Istakhar held out longest, and it may have surrendered for a short time, then rebelled. Its walls were pounded by catapults, then the city was invaded for bloody urban fighting. When the Arab victory was assured, the commander ordered a mass execution of the Persian nobles who had gathered there. Tens of thousands were executed, and the fire temples were destroyed. Sacred fires were put out, walls torn down, and votive riches seized. It is the only city that is recorded as being razed.

Yazdgerd escaped to the border of the Turkic lands. The Arabs pursued him, forcing cities along the way to surrender as their nobles fled. They went into all of the eastern and northern provinces until the Islamic State controlled modern Pakistan, Azerbaijan, and some of Afghanistan, in addition to Iran. One of the outlying cities, Zaranj, agreed to colorful terms: annually one million dirhams of silver and one thousand slave boys each carrying a golden cup (Kennedy, 187). The outlying city of Merv marked the extent of the Muslim advance.

Yazdgerd was running ahead of them all this time. The status of a fugitive king is different from a retreating one; when the king is a fugitive, he is toxic to be near. The king was passed along from one town to another, always trying to form alliances to turn things around. He ended up in Merv, too. Chased out of the town by the governor’s fear when he heard of the Muslim advance, he could have gone into Turkic or even Chinese lands. Instead, he turned back to go quietly toward central Iran and attempt a rebellion. When he took shelter in a mill, the local ruler ordered the miller to kill him.
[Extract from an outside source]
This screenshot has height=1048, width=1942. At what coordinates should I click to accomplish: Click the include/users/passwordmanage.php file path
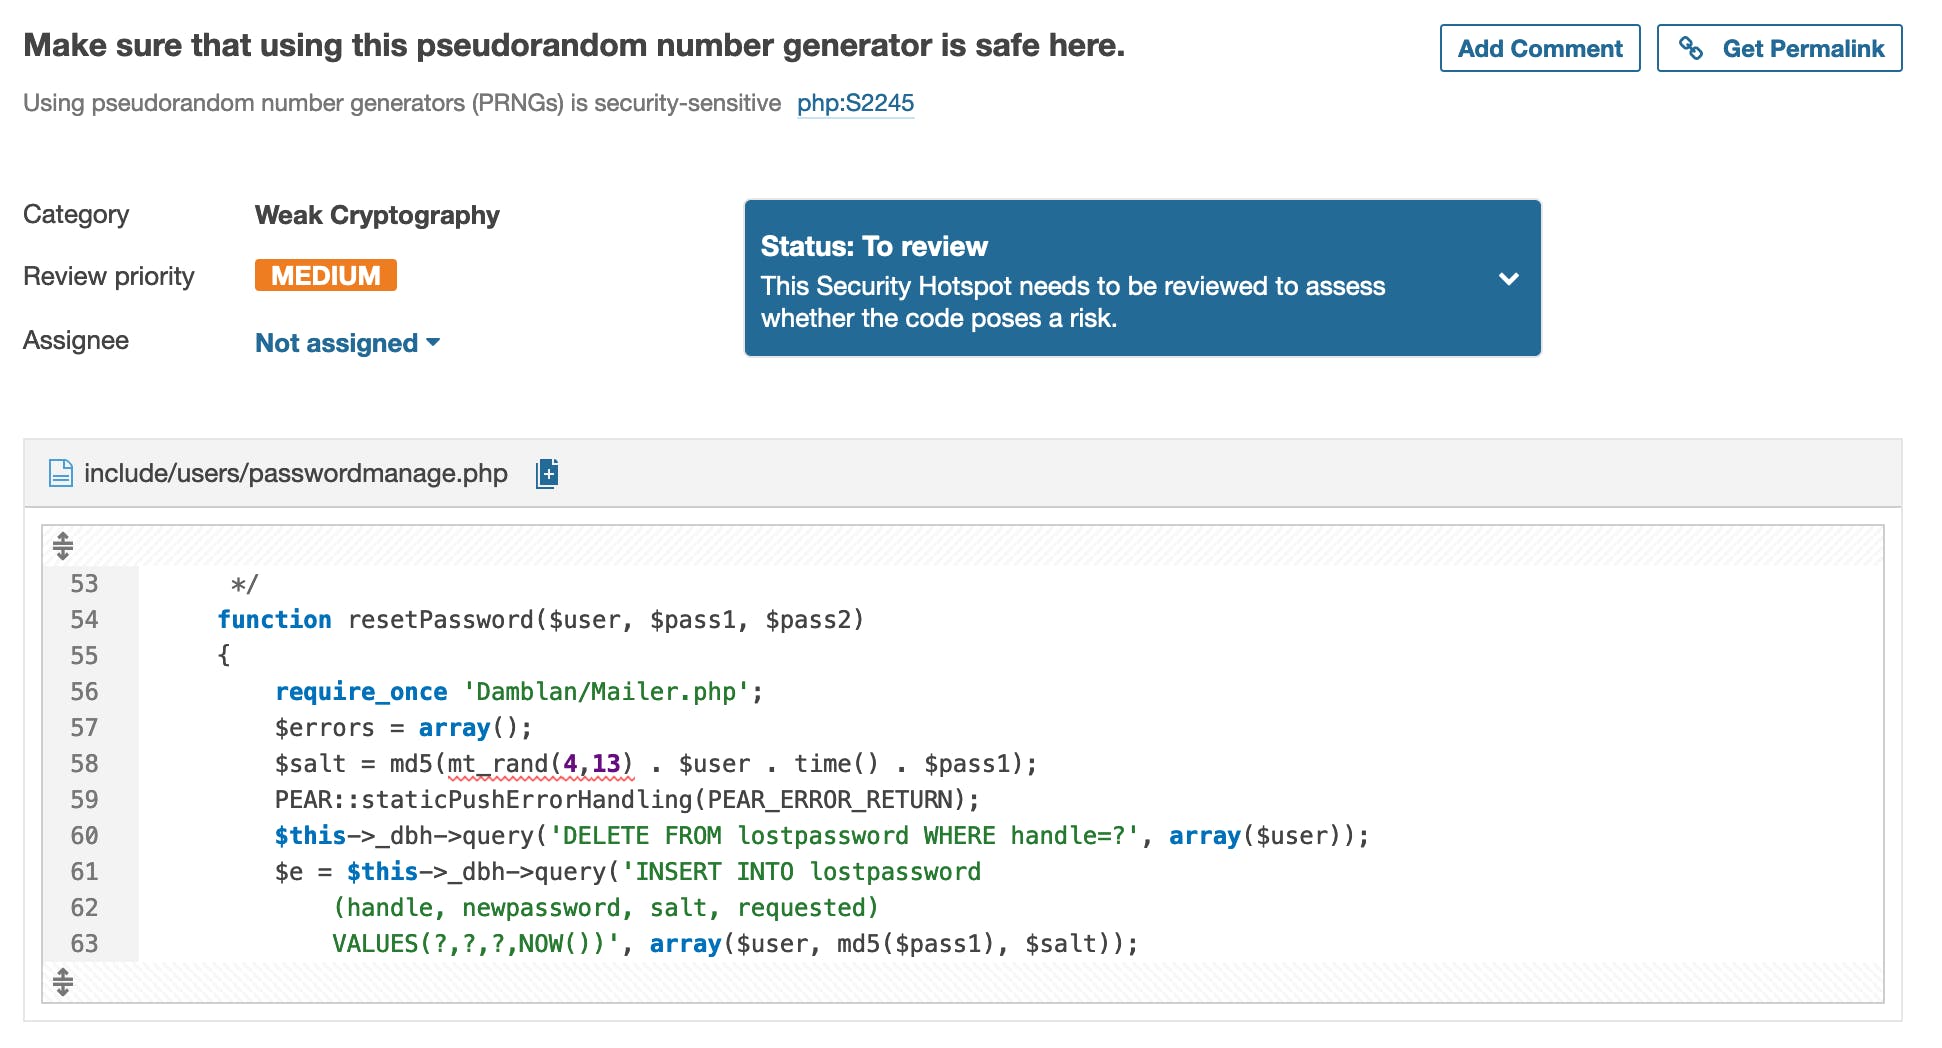295,474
Local Nestorian monks found his body and reverently prepared it for burial.

Yazdgerd’s final end didn’t come until 651, well into the reign of the next Caliph. The Sassanid dynasty was over, and with it, Persia as it had been. During the coming Muslim years, Persia would struggle along as small principalities fighting each other and trying to stave off eastern invasions. It would not be a unified country again until 1501.